Alarms went off in my head. My mind shifted gears rapidly, snapping out of my thoughts and paying attention to what I was hearing. Tara and I were in the living room while my oldest daughter and oldest son—5 years apart in age—were in the kitchen. I could hear them but couldn’t see them (we actually want to remove that wall…).
My ears heard the unmistakable sounds of a fight starting.
Sizing up the situation in a split second, it seemed she was doing something or another to annoy him. Who knows what it was? Maybe she was moving the mouse on his computer while he was playing a game. Maybe she was sticking her fingers into his lowest ribs—you know that spot right below your armored chest and above your guts?—where it almost tickles and almost hurts and is completely annoying. It could’ve been any number of things; teenage girls are experts in this area.
Before I had time to react, the confrontation came to a head. A chair pushed back. Voices raised. Physical contact was made. My son breathed heavily and my daughter softly started crying.
I’ve written often about my reactions to situations like this. Specifically, I think of an article a few months back about my default settings. It’s my nature, my instinct, to take over, dominate, fix, label victims and criminals, drop consequences, and mandate apologies.
No spark came. Grace (there’s no other reasonable explanation) prevented the gunpowder in my heart from igniting. I breathed. I rocked slowly on my favorite chair.
Tara made eye contact with me, confirming my suspicion that she felt it, too.
I’d never be so bold as to pretend to know what God feels. I cannot assume what he thinks as he watches his children all across the world beat the snot out of each other day in and day out. Each of us simultaneously abused and abuser. Each of us needing both a hug and a stern talking to.
At that moment, though, I thought I had a pretty good idea.
After some probing questions, I invited my son to apologize. He did three times.
His first apology was dismissive and angry.
His second apology was exasperated and elevated. He knew how this was supposed to work! She was supposed to forgive him!

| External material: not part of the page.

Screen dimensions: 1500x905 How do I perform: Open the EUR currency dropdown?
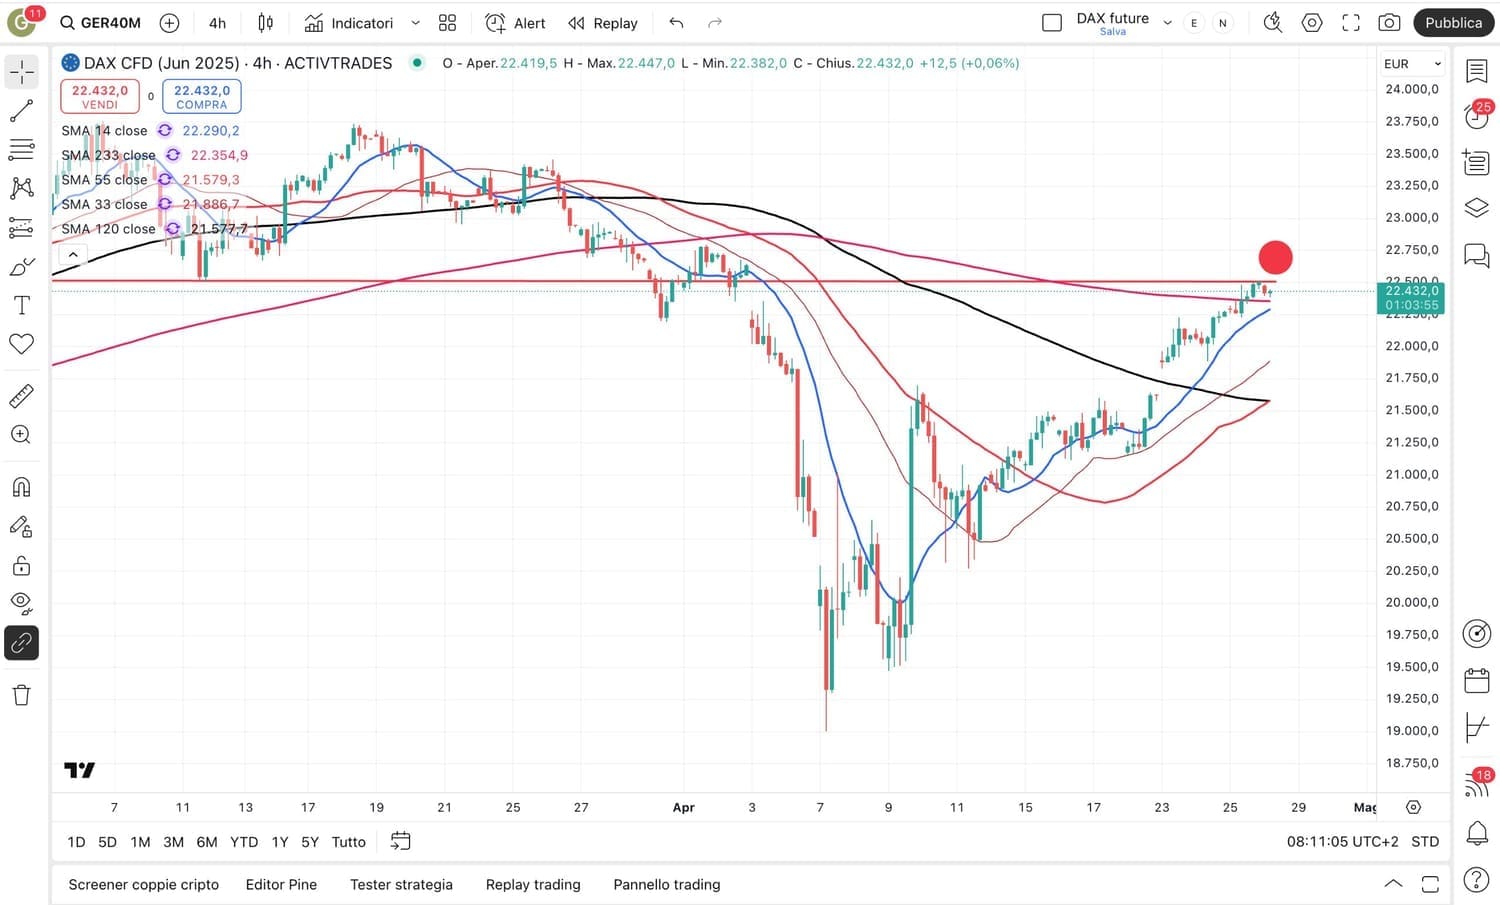point(1412,64)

His third apology was low and sincere.
I thanked him, looked at Tara, and passed her the baton. We had discussed previously that our teenage daughter only hears one of two things when I talk to her. “You’re beautiful,” or, “you’re worthless”. At that moment, there was no chance of me saying anything helpful to her.

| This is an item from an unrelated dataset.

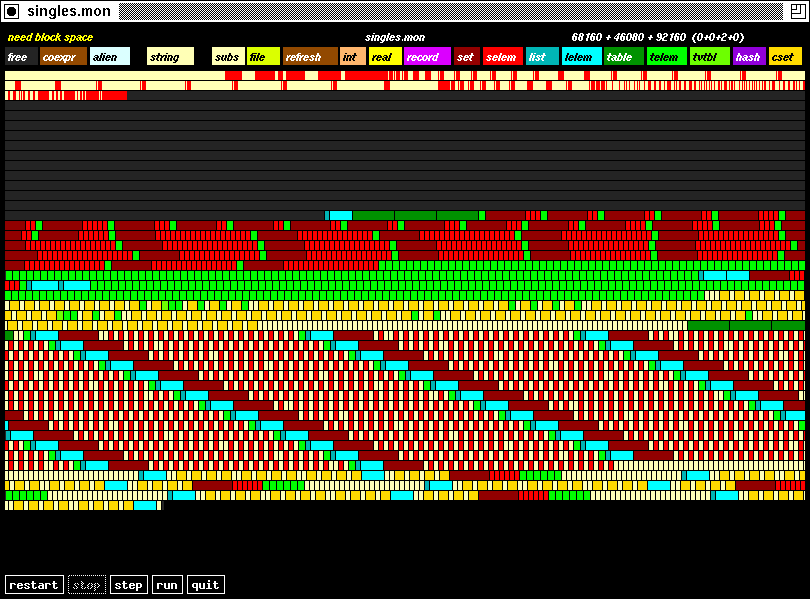Select the orange 'int' legend swatch
The height and width of the screenshot is (599, 810).
click(x=352, y=57)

Tara invited our daughter to offer forgiveness and apologize for her part.
She left the room without a word.
It took time for this episode to be resolved, our daughter is like her mother in needing space to process, but it was resolved with mutual apology and forgiveness.
From my rocking chair, I had felt the crushing blow of a knife ripping into my body. The hurt between them reverberated out and into the rest of the family. As parents, it was our duty to heal the wound, but we couldn’t legislate or command the healing. All we could do was encourage and invite.
St. Paul writes often of all Christians together being one body. 1 Corinthians 12:12-31 is an incredible reflection on this reality. Verse 26 says:
“If one part suffers, all the parts suffer with it”
It turns out that families are also a body. Blows and harsh words between siblings, between parents, and between siblings and parents send shockwaves through the whole organism.
We know this, but what do we do about it?
If you’re like me, most of the time you go around punishing bad behavior, as if cutting deeper will stop the bleeding. Of course, proper discipline and consequences are important, but do we also facilitate healing?
Your family is a body, a miniature image of the fellowship of Christians with Jesus as their head. I beg you to not only do what you can to protect your body from the dangers of the world but also tenderly heal the wounds received from outside and in.
Neither Tara nor I could’ve stopped the confrontation between our children, but we chose to focus on healing instead of pushing the blade separating our kids deeper.